◆ REQUIRED ACTION ◆
Across these entries, work out how many lines carry the string "next", and give only that number.

◆ EXTRACTED RECORDS ◆
<<<<

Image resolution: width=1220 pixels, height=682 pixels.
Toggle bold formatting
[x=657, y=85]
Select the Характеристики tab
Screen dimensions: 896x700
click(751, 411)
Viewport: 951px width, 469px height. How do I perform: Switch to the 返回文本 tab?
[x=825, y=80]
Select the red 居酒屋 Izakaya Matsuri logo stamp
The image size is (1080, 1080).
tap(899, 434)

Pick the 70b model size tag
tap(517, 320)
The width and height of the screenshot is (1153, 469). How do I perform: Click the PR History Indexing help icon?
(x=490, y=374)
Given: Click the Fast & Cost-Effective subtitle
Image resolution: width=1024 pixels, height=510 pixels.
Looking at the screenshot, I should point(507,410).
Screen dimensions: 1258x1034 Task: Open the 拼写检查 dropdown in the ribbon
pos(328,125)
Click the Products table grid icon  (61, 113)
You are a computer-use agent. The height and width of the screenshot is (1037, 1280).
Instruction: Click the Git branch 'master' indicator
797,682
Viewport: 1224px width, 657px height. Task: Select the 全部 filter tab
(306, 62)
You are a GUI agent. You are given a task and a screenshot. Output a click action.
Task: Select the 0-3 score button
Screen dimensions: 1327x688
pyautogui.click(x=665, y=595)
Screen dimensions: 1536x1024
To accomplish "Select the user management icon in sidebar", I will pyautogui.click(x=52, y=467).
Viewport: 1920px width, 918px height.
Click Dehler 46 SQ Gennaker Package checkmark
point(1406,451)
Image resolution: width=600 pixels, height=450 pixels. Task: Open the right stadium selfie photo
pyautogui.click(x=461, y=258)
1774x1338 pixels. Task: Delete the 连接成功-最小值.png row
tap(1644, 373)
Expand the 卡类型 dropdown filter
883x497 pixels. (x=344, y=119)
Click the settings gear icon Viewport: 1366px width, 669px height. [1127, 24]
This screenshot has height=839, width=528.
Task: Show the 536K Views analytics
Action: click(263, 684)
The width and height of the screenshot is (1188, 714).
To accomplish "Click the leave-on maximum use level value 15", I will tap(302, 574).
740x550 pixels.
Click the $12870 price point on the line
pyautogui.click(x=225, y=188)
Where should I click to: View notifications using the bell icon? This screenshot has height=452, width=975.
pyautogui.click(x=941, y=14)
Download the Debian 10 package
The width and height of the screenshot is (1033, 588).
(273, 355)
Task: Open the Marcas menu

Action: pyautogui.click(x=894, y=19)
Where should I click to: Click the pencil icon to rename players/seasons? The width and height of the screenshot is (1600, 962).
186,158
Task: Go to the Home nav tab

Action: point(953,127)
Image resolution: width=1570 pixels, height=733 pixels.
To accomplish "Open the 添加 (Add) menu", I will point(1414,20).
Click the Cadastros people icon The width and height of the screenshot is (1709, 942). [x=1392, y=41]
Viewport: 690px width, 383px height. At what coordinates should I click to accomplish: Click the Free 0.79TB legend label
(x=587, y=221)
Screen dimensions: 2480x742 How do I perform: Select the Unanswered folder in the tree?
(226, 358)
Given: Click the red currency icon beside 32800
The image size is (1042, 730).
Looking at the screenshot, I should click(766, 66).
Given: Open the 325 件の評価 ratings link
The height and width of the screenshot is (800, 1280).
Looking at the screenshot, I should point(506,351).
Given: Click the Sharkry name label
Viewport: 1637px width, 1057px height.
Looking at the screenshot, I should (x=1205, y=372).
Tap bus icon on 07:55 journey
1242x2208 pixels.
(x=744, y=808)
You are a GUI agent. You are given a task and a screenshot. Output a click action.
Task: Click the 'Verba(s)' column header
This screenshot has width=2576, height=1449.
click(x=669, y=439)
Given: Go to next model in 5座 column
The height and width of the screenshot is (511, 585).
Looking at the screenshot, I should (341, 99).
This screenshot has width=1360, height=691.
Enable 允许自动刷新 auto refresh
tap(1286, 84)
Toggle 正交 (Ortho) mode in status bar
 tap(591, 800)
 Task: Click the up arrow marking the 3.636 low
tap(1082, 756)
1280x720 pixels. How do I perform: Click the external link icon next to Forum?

>>>>

◆ OUTPUT OF THE TASK ◆
2